[Data supplied]
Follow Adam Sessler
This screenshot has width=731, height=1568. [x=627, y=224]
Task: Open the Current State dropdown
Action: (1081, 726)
---
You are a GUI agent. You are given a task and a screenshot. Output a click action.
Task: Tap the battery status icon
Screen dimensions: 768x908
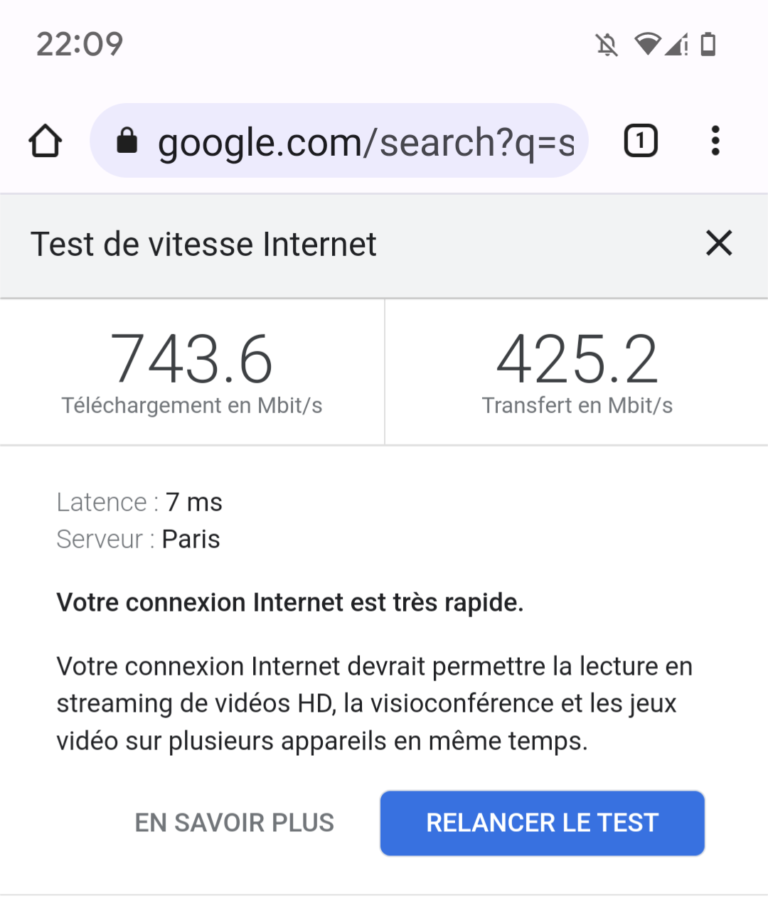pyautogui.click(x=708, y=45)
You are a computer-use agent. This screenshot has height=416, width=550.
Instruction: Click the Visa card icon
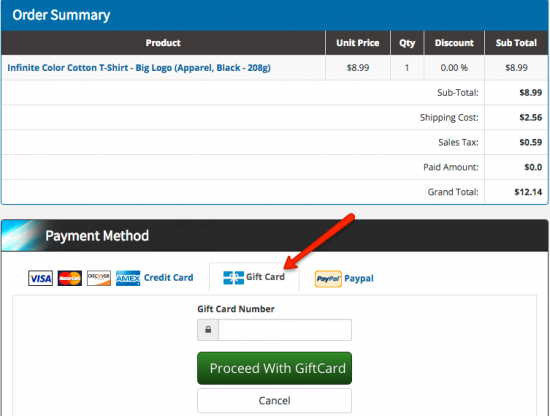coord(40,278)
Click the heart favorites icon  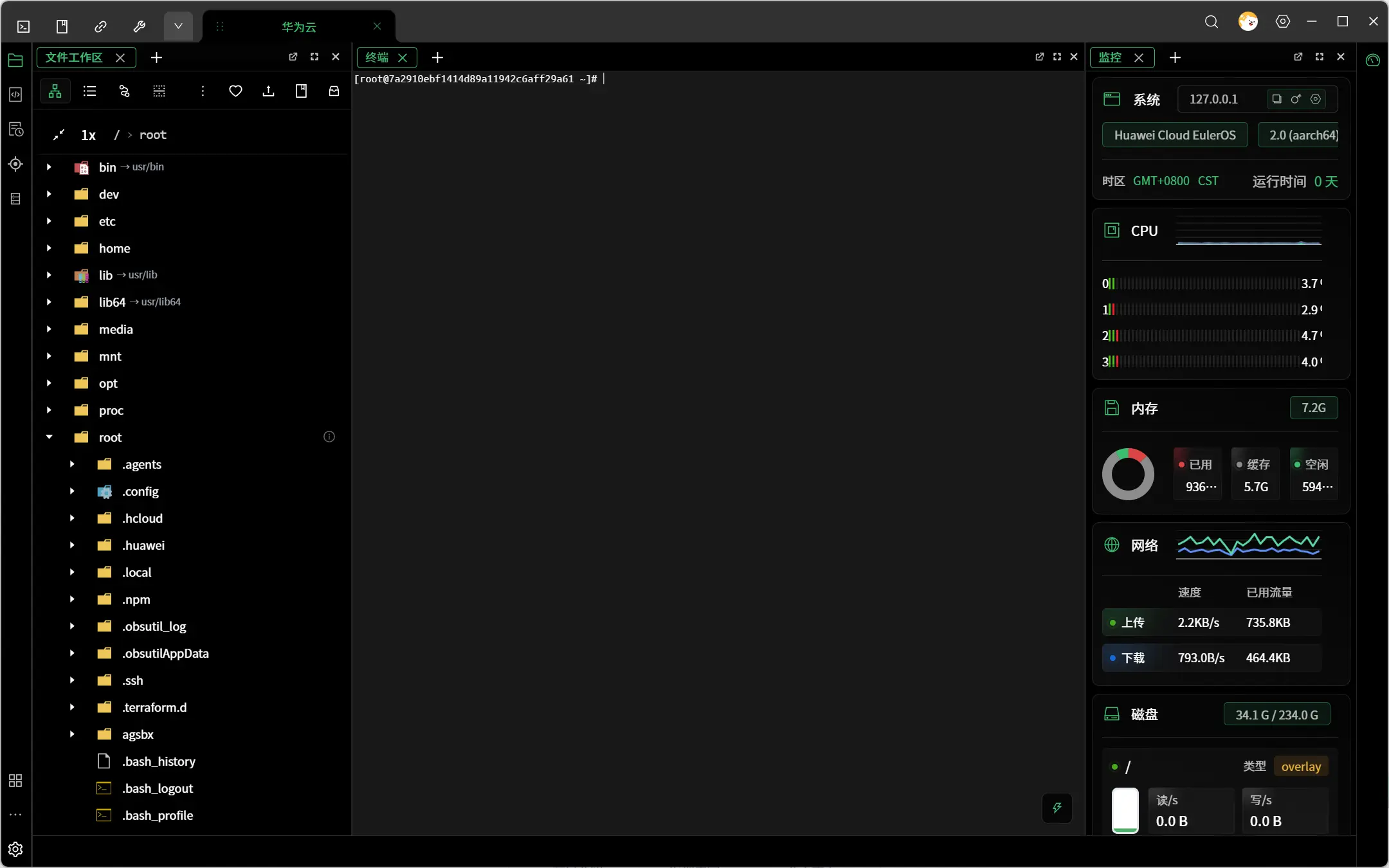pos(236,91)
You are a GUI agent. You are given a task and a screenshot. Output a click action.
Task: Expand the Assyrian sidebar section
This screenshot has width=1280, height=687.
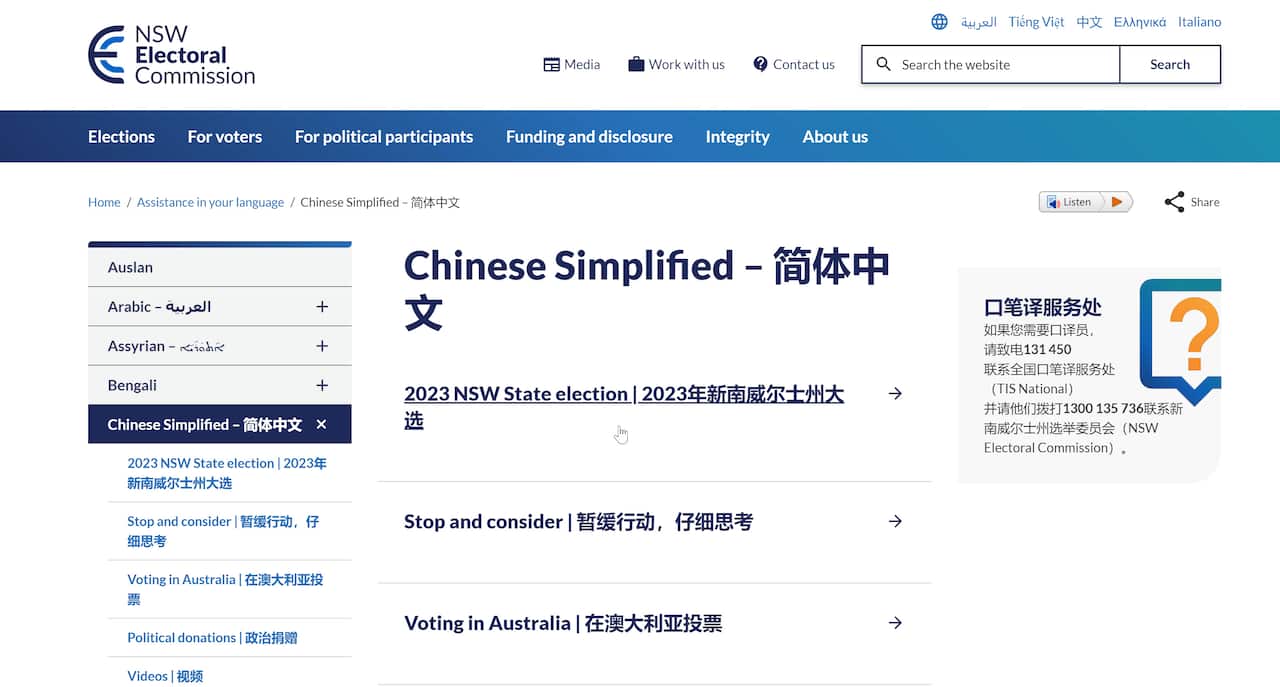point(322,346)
---
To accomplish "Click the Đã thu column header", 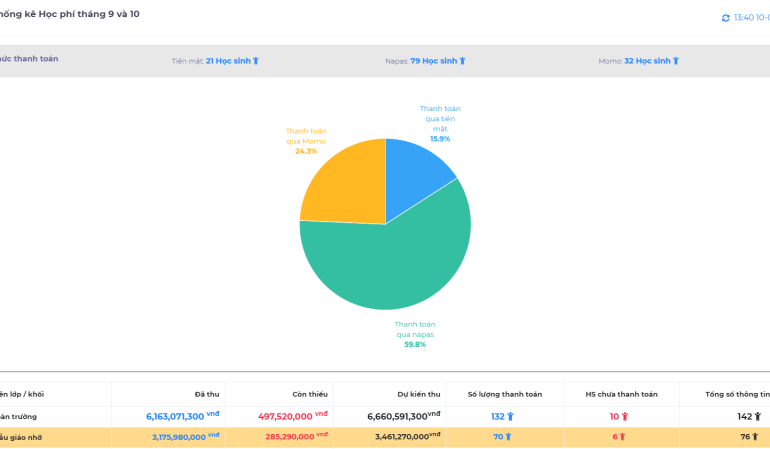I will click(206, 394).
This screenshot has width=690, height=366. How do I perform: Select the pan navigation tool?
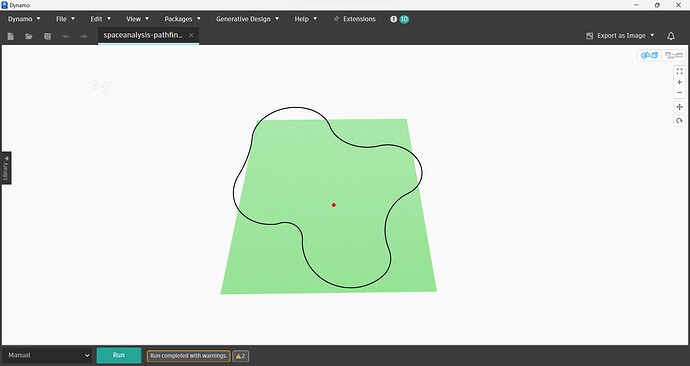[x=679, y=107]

[Brief] Copy out each line of the material above that contains the word "This".

[Written answer]
This screenshot has width=731, height=1568. [x=627, y=224]
You are a computer-use agent. This screenshot has height=416, width=550.
This screenshot has width=1280, height=687.
This screenshot has width=690, height=366. How do I perform: Select the pan navigation tool?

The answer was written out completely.